=== What is required ===
Make an exact copy of the entries, and keep any pictures out of it.

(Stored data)

☆ ☆ ☆ ☆ ☆

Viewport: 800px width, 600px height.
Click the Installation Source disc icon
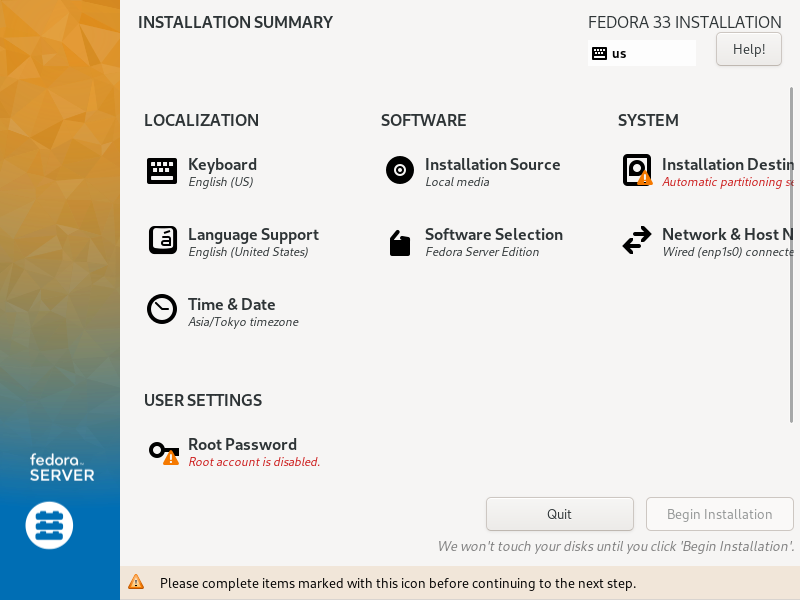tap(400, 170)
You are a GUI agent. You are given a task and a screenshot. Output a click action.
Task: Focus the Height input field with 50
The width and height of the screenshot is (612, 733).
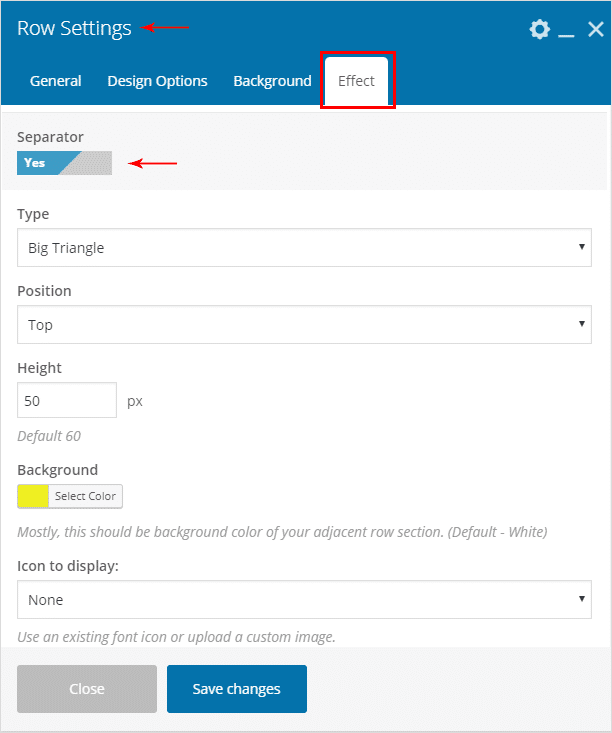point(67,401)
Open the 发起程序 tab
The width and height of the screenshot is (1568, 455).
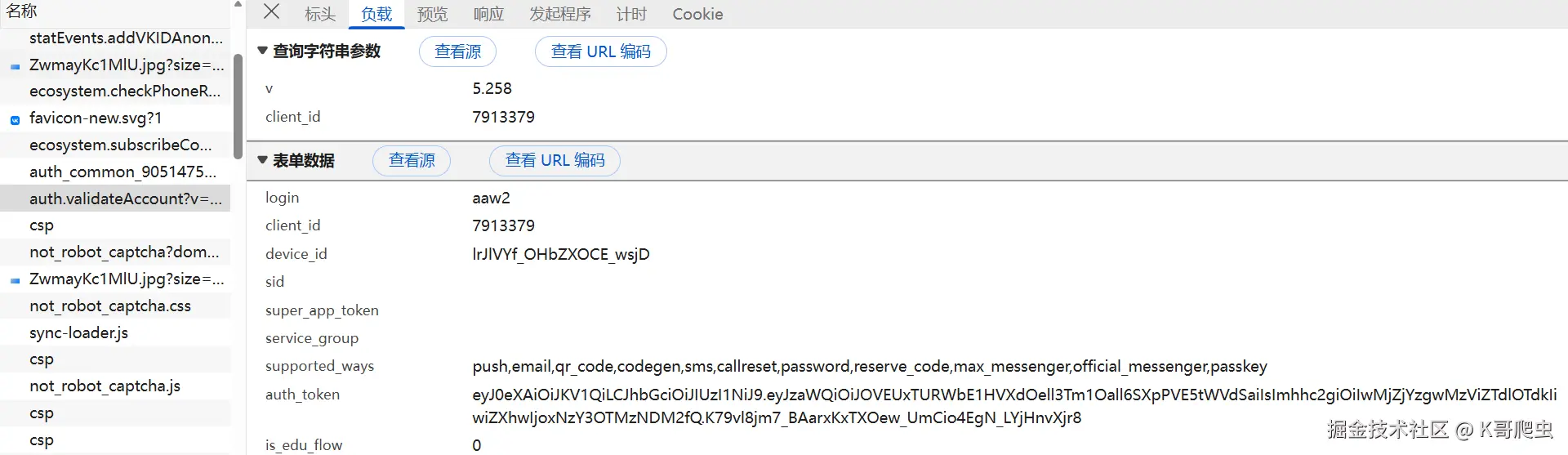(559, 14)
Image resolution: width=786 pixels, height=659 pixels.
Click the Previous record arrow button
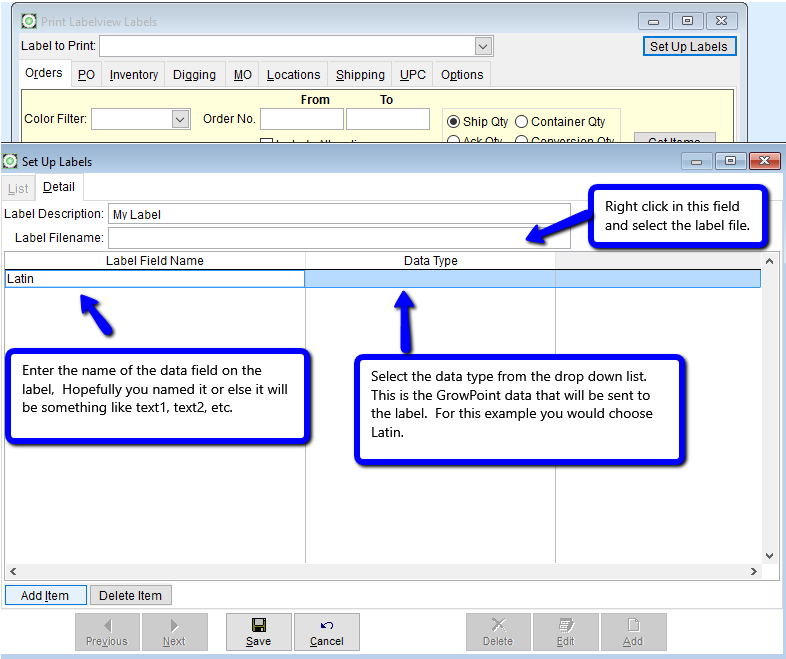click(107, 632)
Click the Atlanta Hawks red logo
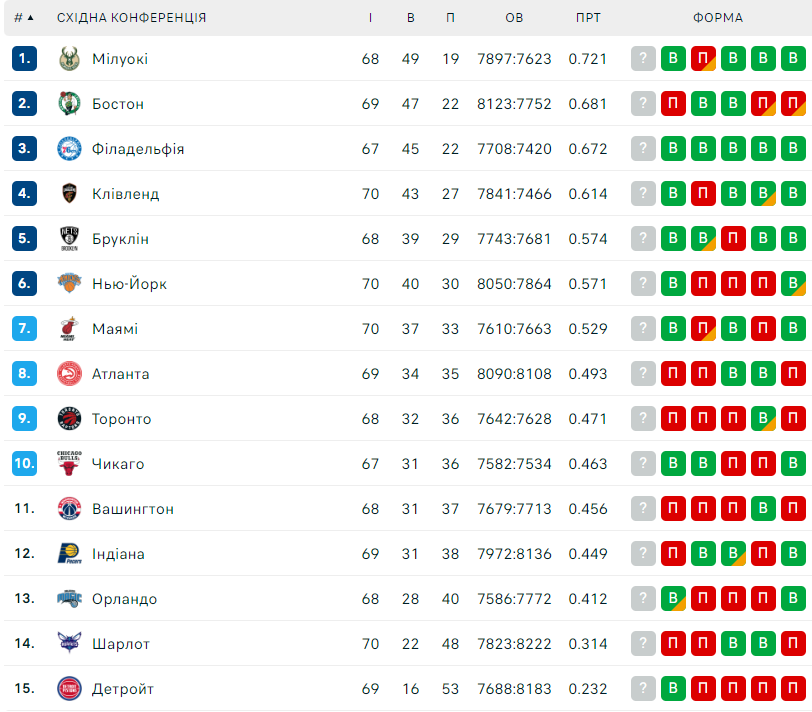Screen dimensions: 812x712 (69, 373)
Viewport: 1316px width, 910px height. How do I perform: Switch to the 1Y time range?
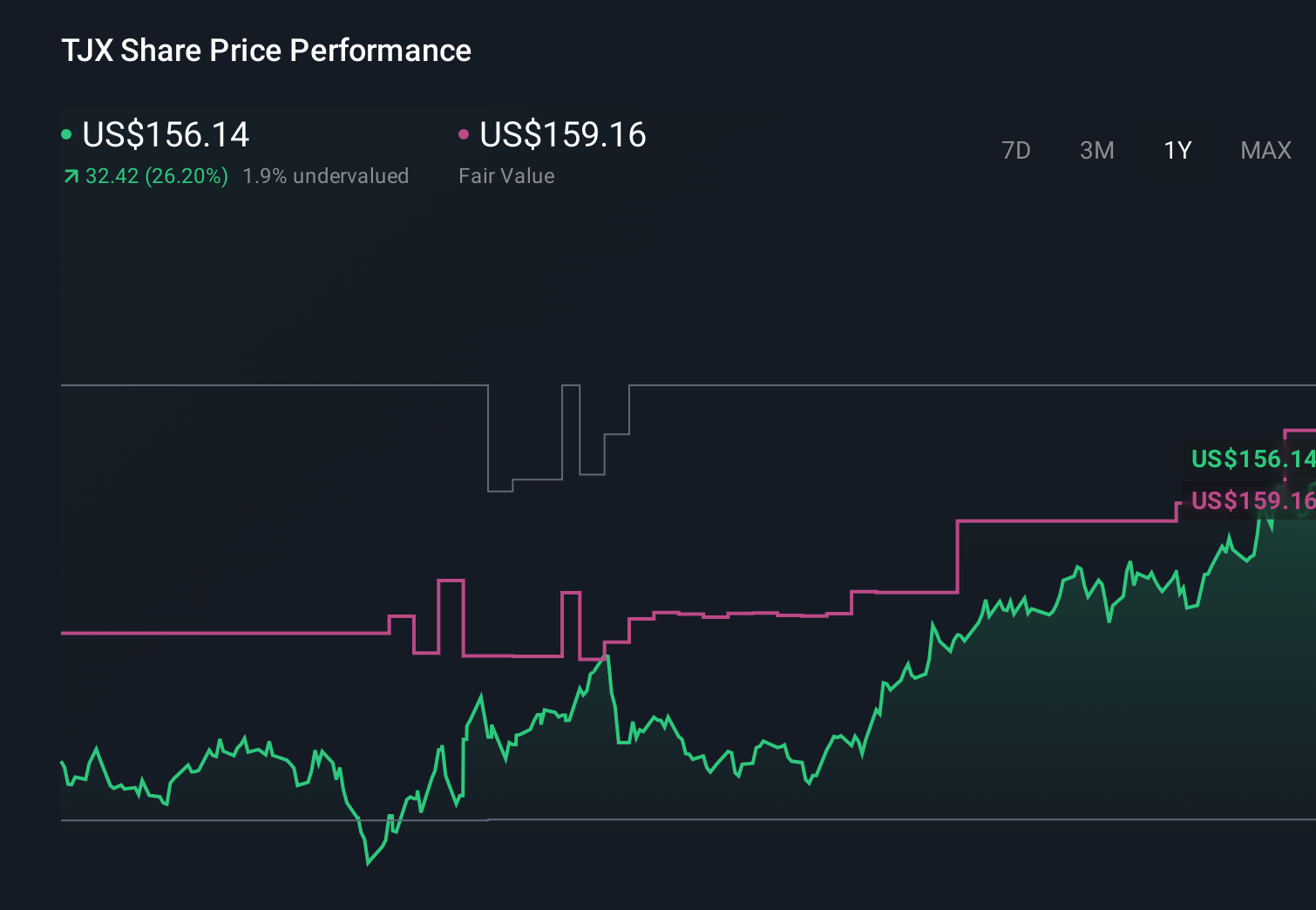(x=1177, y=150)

☆ ☆ ☆ ☆ ☆

=== Solution for this exercise ===
Viewport: 800px width, 600px height.
Click the Installation Source disc icon
tap(400, 170)
You are a GUI agent. You are given a task and a screenshot. Output a click action.
Task: Focus the Height input field with 50
The width and height of the screenshot is (612, 733).
point(67,401)
Open the 发起程序 tab
The width and height of the screenshot is (1568, 455).
(559, 14)
Image resolution: width=786 pixels, height=659 pixels.
Click the Previous record arrow button
click(107, 632)
Click the Atlanta Hawks red logo
Screen dimensions: 812x712 (69, 373)
Viewport: 1316px width, 910px height. How do I perform: Switch to the 1Y time range?
(x=1177, y=150)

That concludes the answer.